Chapter Nine: Barrels out of Bond

The wood-elves made short work of relieving the company of their prized weapons, some more than others, however not one among them could part Anvil with its sleeping-walking mistress, as they refused to allow either of the company to carry either Bombur or Pipp. While Bombur was very much awake as the company was being led, Hitch struggled to keep up along with motioning for Pipp's hooves could find the ground, to his pleasure rather than chagrin.

"Keep up, we don't want to fall behind," he whispered.

"Yes, just give me two and I'll call you back in the morning," she dreamily sighed.

The wood-elves led the company in single file right through the great gates, and into a great cavern: the entire Woodland Realm was built into the mountainside cavern, hewn with architecture lined with either straight-up trees and bark, or mimicking the architecture of a tree. There was elegance to be found, as all elves provide and present, but it was not Rivendell, that is to say it did not feel homely.

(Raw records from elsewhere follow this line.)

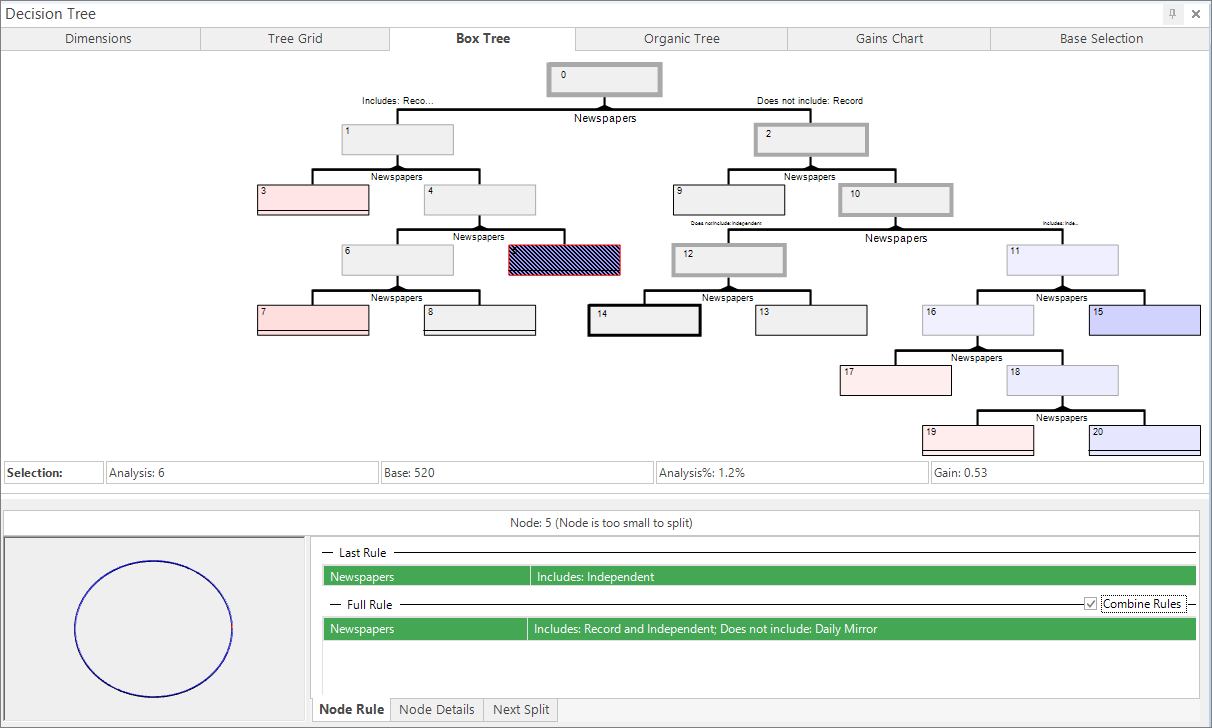
Task: Click the node 5 circle chart
Action: click(154, 629)
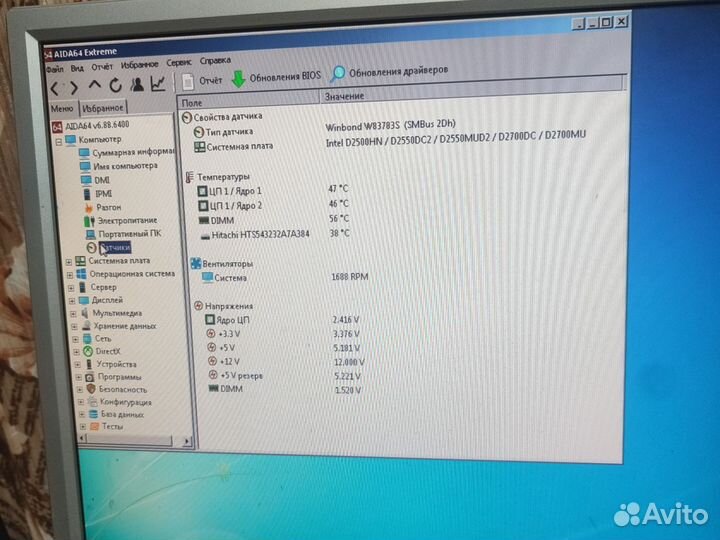Switch to the Избранное tab
Screen dimensions: 720x540
(102, 107)
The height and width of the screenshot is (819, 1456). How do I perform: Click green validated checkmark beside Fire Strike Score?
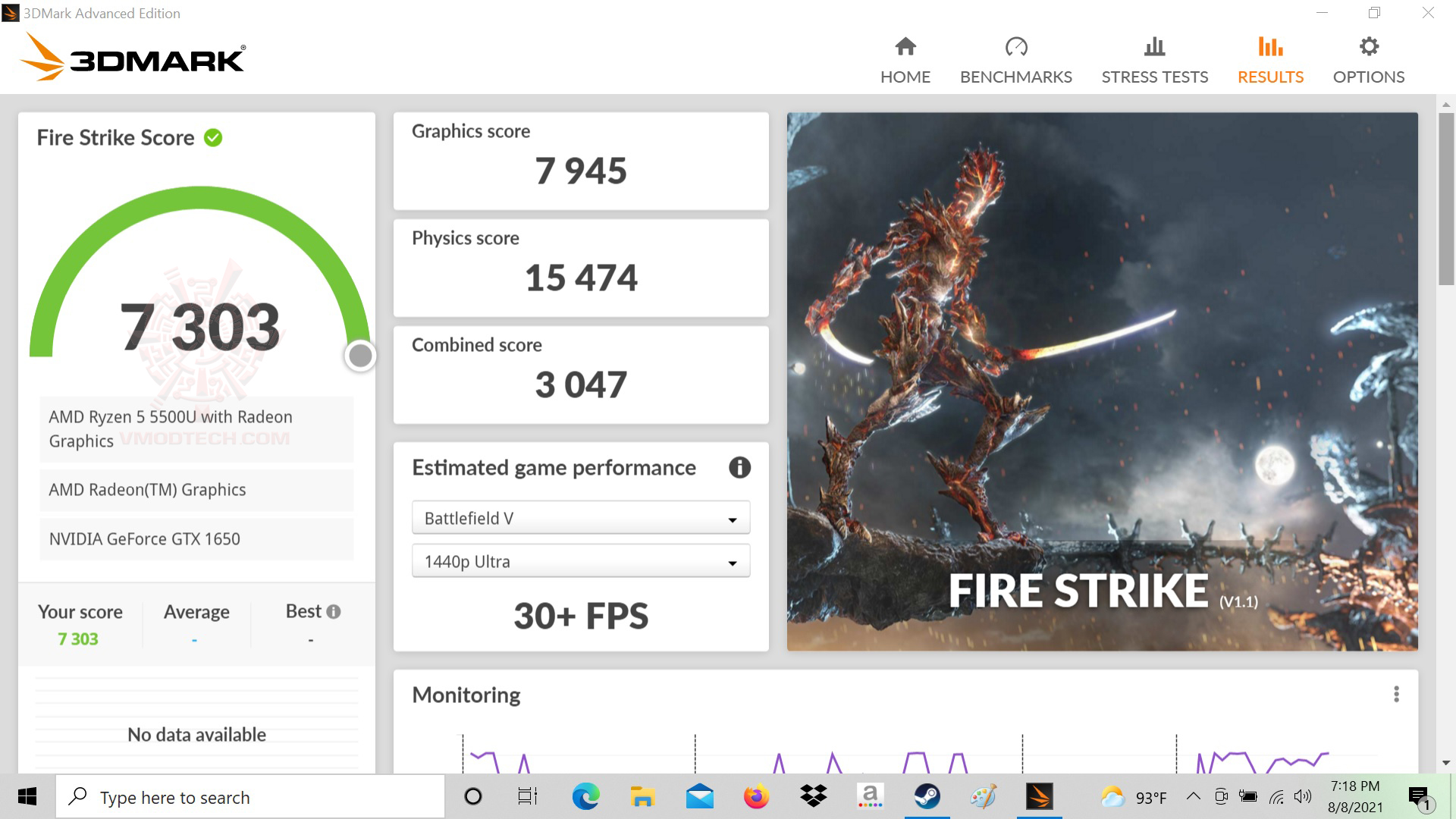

"Holo in ennyn," the captain called, right before the great doors slammed shut.

Only now did the ponies understand and confirm why their suspicions about the Woodland Realm was vastly different to Rivendell: it was not homely, but closed off; trapped. Their captors led them all over twisting bridges, stable but nowhere near safe or feasible. And just for good measure, now the dwarves were only clothed in their simple shirts, trousers, boots, and gloves for those who had them.

Eventually, one by one, the company was forcibly shoved into a jail cell.

"This is not end of it, you hear?!" Dwalin growled.

"Let us out of here!" Gloin cried.

"Get off of...!" Dori snapped.

They were all positioned to where they could at least talk to each other, but mostly it was each dwarf per cell. That is not to say that there were some pairings: Oin and Gloin, Dori and Ori, Sunny and Izzy, and Hitch and Pipp; the latter of which simply walked in still sleeping on her hooves. Fili on the other hand had yet another and the final hidden dagger removed.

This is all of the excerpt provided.